In the heat of battle, its easy to go back to the last playbook and expect it to repeat. The 2022 playbook was to sell bonds and stocks on strong economic data, and buy bonds and buy stocks on weak economic data. I believe that playbook is on its last legs as the focus shifts from inflation to economic growth in the coming months. When the focus turns towards growth, weak economic data will be considered a negative, as that just signals lower earnings in the future.
The expectation here is that economic weakness for the next month or two will be taken as a positive, as investors still latch on to the last remaining bullish talking point: employment. But when the economic weakness persists and the nonfarm payrolls numbers start to turn down, the talk among investors will shift from 1) the Fed needs to keep tightening, 2) the labor market is too tight, 3) inflation will be sticky, to: 1) the Fed is out of touch with the economy, 2) the economy is looking horrible, 3) when will the Fed come to the rescue? It will happen sooner than people think, it always does.
These outlier economic data prints (especially nonfarm payrolls) get investors so heated up and leaning towards one side, that it provides opportunity to take the other side, especially when the longer term trend is in the other direction. The blowout jobs number is providing a good entry to get long bonds. I was previously looking to enter SPX/NDX shorts, but I think I'll be able to get a better short entry point when the effects of this nonfarm payroll number wear off and everyone goes back to focusing on disinflation and a Fed that is almost done with the rate hiking cycle.

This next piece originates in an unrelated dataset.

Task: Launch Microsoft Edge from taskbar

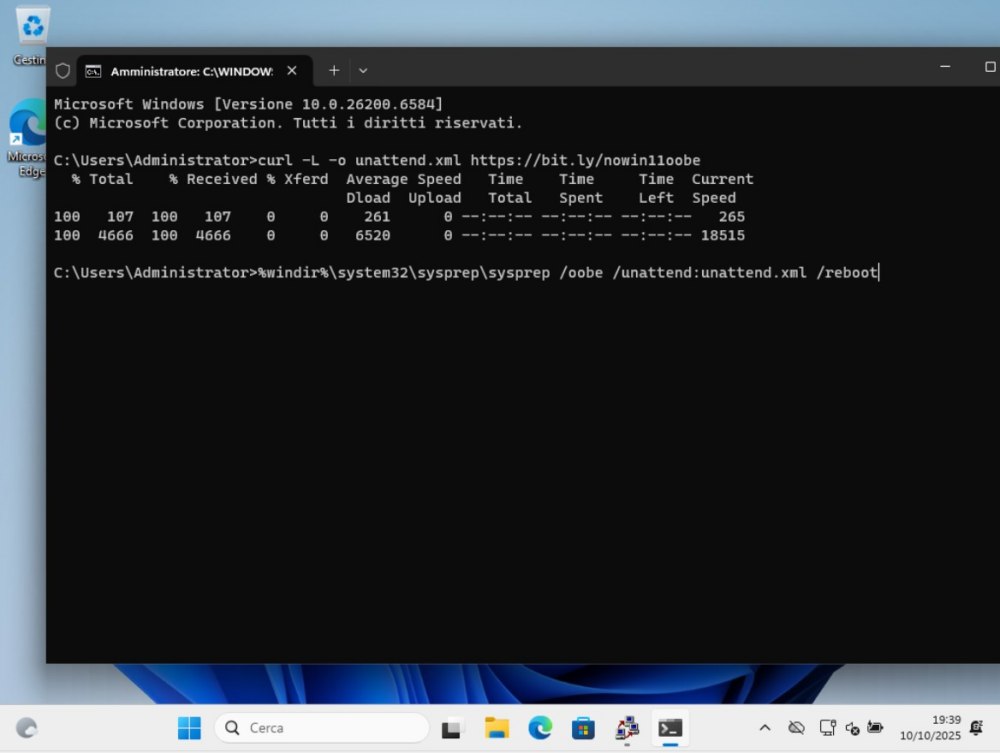Action: coord(540,728)
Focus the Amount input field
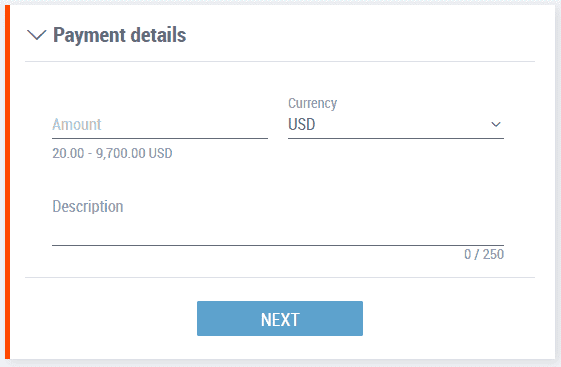Image resolution: width=561 pixels, height=367 pixels. 160,124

These bear market rallies are seducive, and they suck in the technical traders who worship at the altar of price, and fund managers that have to keep up with the indexes, only to chew them out when the fundamentals come back to weigh on the market.
After a huge rally in the SPX over the last month, the bar has gotten
raised much higher for the economy. Now you will need not only a
continued disinflation to keep the Fed from overtightening, you will
also need earnings to not go down much in order to justify all the
recent optimism about a possible soft landing.
A combination of long bonds and short stocks looks to be the ideal mix at these levels. Based on how financial markets react, usually what happen is that bonds rally as it sniffs out economic weakness and future Fed loosening, and stocks react positively to that bond rally by rallying at the same time, but after a brief period of stocks and bonds going up together, the economic weakness becomes more pervasive and investors start worrying about recessionary impact on earnings, leading to weak stocks, and bonds going up even more as the feedback loop of weak stocks ---> weaker credit markets ----> weaker economy leads to a flight to safety.
It appears we're still in the honeymoon phase with occasional flashbacks to the nightmare 2022 scenario of weak bonds/weak stocks (last Friday). This honeymoon phase could last until the Fed finally says it is ready to pause its rate hikes, keeping the SPX above 4000, and then leading to one last relief rally, only to be met with the reality of an economy headed for a hard landing. At that point, I expect a steady downtrend that lasts for months, and will be when you see retail start to throw in the towel on stocks that they bought up in January and February.
4 comments:
Crazy chop up and down zigzag. Are u just waiting for now?
Wating on index shorts. Put on some single stock shorts late last week and early this week. These are decent levels to short SPX and NDX but I want to wait till after CPI comes out next week.
ok noted. thanks
Looking very crashy now. Thought they wait till CPI at least. A few people saying its a top here.